Alastair Trumpington endures the petty bureaucracy of life in the ranks. Ambrose Silk is working at the Ministry of Information, worried that even fellow-travellers might be at risk. Angela Lyne has shut down her home and is enduring a lonely existence in a Grosvenor Square flat. Alastair Trumpington is involved in absurd training exercises.
Chapter III. Basil sells the three delinquent evacuee children to an adjacent billeting officer and returns to London. He bluffs his way into the War Office and is taken on as an intelligence agent by an old acquaintance. Lord Peter Pastmaster is trying out a girl with a view to marriage. They meet a bemused and drunk Angela Lyne at a cinema. Basil consoles her.
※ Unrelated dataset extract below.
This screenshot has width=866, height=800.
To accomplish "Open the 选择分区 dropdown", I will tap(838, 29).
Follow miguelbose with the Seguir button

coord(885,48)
Cedric Lyne goes to see his estranged wife before his departure for Norway. Basil plans to reveal Poppet and Ambrose as communist sympathisers. Cedric is met by a shambolic embarkation of troops at the port.
Ambrose writes about his lost love for Hans, a German brown shirt youth in Mr Bentleys new magazine The Ivory Tower. Basil persuades Ambrose to change his memoir, making it more pro-German. He then reports him to the War Office as a Nazi sympathiser.
When warrants are issued for arrests Basil helps Ambrose escape to Ireland and takes over his Bloomsbury flat – to which he invites Susie, secretary to his boss. The police are only able to arrest Mr Rampole, the magazine publisher. Cedric Lyne is in a disoriented state on the battlefield and is killed in an attack.
Epilogue
Sir Joseph Mainwaring believes all the myths and rumours circulating about the war. Alastair is posted to coastal defence and wishes for more excitement. Rampole reads ‘light fiction’ in prison, and Basil joins a special service unit.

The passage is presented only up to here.